Além disso, a prisão está me dando acesso irregular e irregular a hormônios, que não é como eles precisam ser administrados, e eles tentaram novamente me tirar da minha feminilidade. Eles rejeitaram meus pedidos de assistência médica relacionada ao gênero, insistindo que eu me identificasse como homem. Eu vivi como uma mulher minha vida inteira. Esta não é uma fantasia que eu coloquei e tirei. Eles me obrigam a usar roupas masculinas e se recusam a me deixar ter acesso à lista do comissário feminino, onde eu poderia obter itens como sutiãs que se encaixam e produtos de cuidados com a pele de que preciso.

Essas coisas podem não parecer importantes em comparação com a agressão sexual que experimentei, mas desencadeiam minha disforia de gênero, que, quando fica muito ruim, me leva a cortar meus genitais. Já tentei acabar com minha vida mais de uma vez.

“Vivi como mulher minha vida inteira. Esta não é uma fantasia que eu coloquei e tirei. Eles me forçam a usar roupas masculinas e se recusam a me deixar ter acesso à lista do comissário feminino, onde eu poderia obter itens como sutiãs que se encaixam e produtos para a pele de que preciso.'

Com minha equipe jurídica no Center for Constitutional Rights e no Southern Poverty Law Center, estou mais uma vez desafiando minha colocação em uma prisão masculina, junto com o GDC falha em me manter seguro e fornecer o cuidado que eu preciso. O Departamento de Justiça (DOJ) ainda recentemente apresentou uma declaração de interesse no meu caso, mas porque me defendi, os funcionários da prisão estão retaliando. Tivemos que buscar um ordem judicial de emergência para me proteger, e estou pedindo para ser transferida imediatamente para uma prisão feminina para minha segurança. Tivemos uma audiência perante um juiz na quarta-feira.

No processo judicial, descrevemos como os funcionários da prisão alteraram meus arquivos para mudar minha designação de segurança de vítima para agressor e pressionaram outro prisioneiro a mentir e dizer que eu o agredi sexualmente. Quando ele se recusou, eles o colocaram em confinamento solitário prolongado. Eles estão me cobrindo com violações de regras que são completamente inventadas ou baseadas em pequenas infrações, como insubordinação ou posse não autorizada de tesouras plásticas de segurança que me deram para um projeto de artes e ofícios. É vingativo.

O resultado atrasou minha elegibilidade para liberdade condicional, que foi adiada de março de 2021 para abril de 2022. Não sei se posso demorar mais um ano.

Estamos começando a ver o lento reconhecimento de que pessoas trans encarceradas, assim como pessoas não-binárias e intersexuais, precisam ser alojadas no tipo de prisão onde estarão mais seguras. Califórnia aprovou uma lei nesse sentido em janeiro, embora já seja lei federal. O Prison Rape Elimination Act (PREA) também diz que os sistemas prisionais não podem decidir onde alojar alguém com base apenas em sua genitália e exige que eles considerem se devem colocar uma pessoa em uma prisão masculina ou feminina caso a caso. tem em conta a sua saúde e segurança. Essa é a lei na Geórgia também, mas nunca é o caso.

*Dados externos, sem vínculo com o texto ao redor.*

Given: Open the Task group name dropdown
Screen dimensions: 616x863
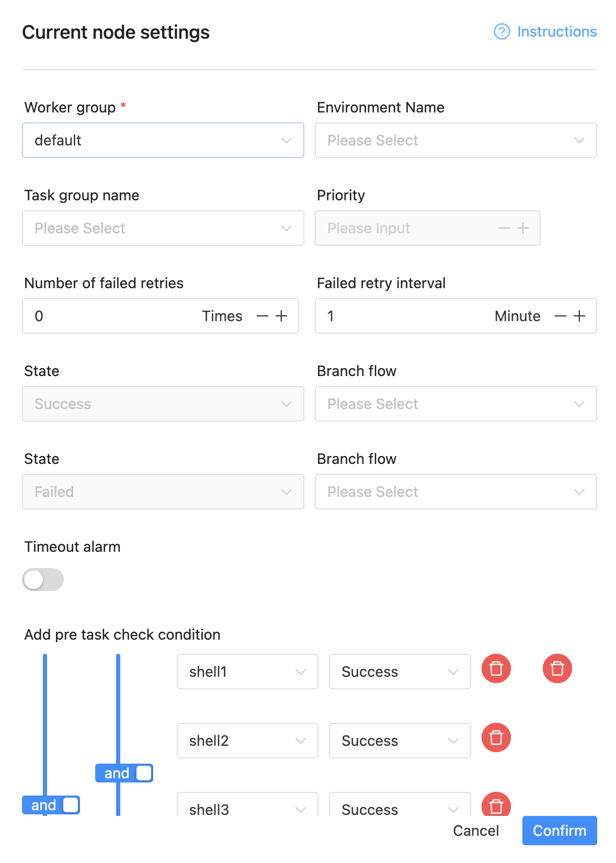Looking at the screenshot, I should (x=163, y=228).
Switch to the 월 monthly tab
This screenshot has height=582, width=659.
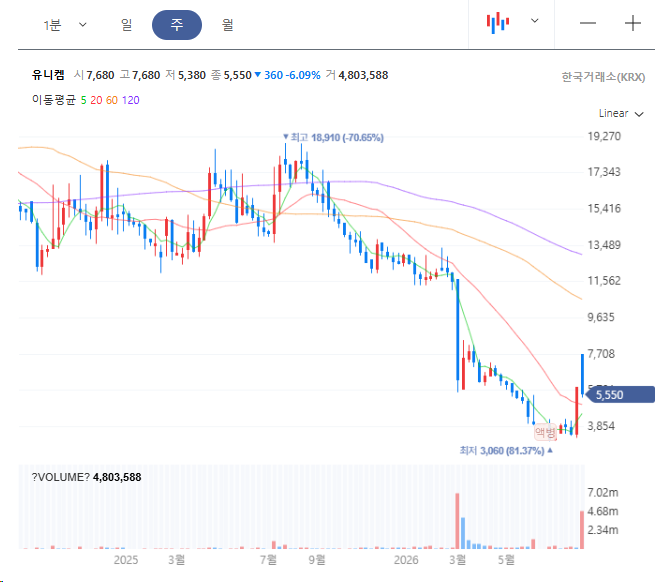tap(227, 25)
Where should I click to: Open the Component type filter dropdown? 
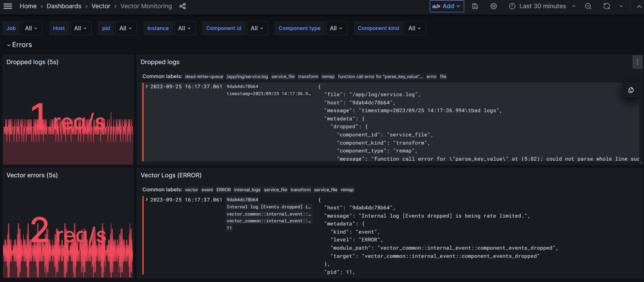click(336, 28)
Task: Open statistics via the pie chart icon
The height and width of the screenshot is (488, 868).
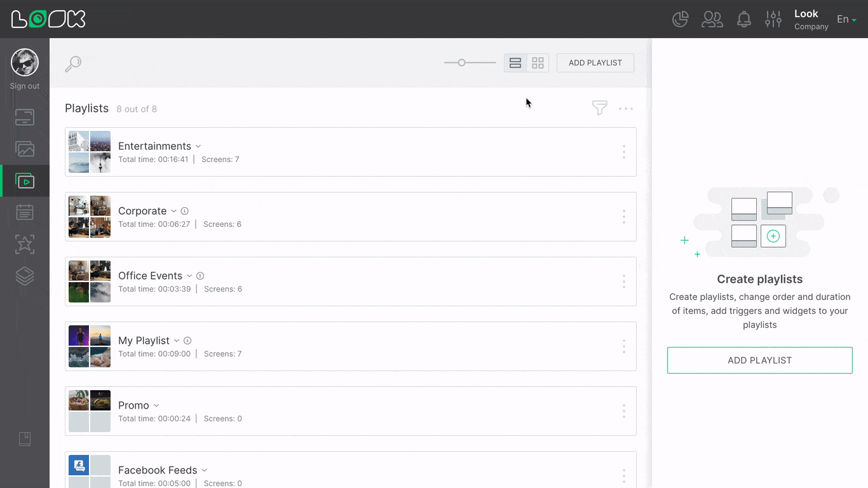Action: tap(680, 19)
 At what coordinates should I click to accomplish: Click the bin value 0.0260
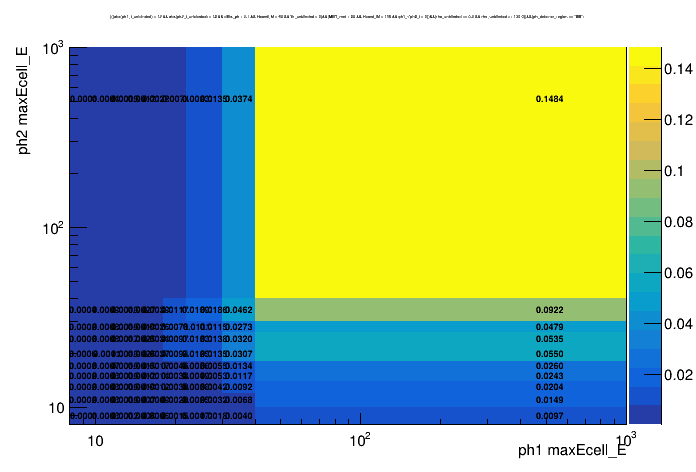549,366
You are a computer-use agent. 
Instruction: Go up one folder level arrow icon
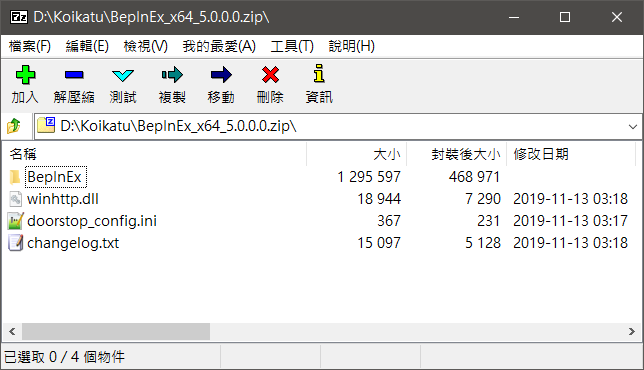click(14, 126)
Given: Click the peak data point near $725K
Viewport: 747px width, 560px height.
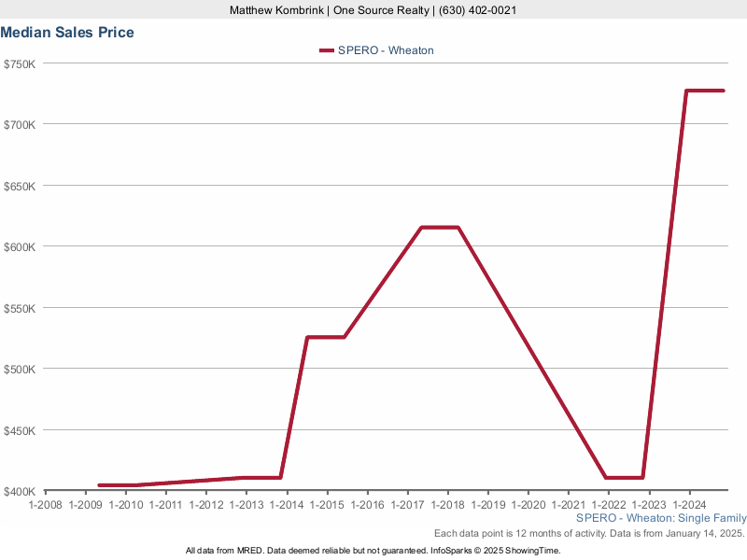Looking at the screenshot, I should click(x=687, y=91).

O que eu quero mais do que tudo é que as pessoas saibam que, como sociedade, temos que aprender a tolerância. Passamos tanto tempo discutindo sobre nós contra eles, azul contra vermelho, que nem conseguimos chegar à mesa juntos. Precisamos aprender a tolerar uns aos outros para que possamos começar a educar uns aos outros sobre a diferença de gênero. Conhecimento é poder. Até chegarmos onde minha transidade não é um assunto estrangeiro, não vamos chegar a lugar nenhum.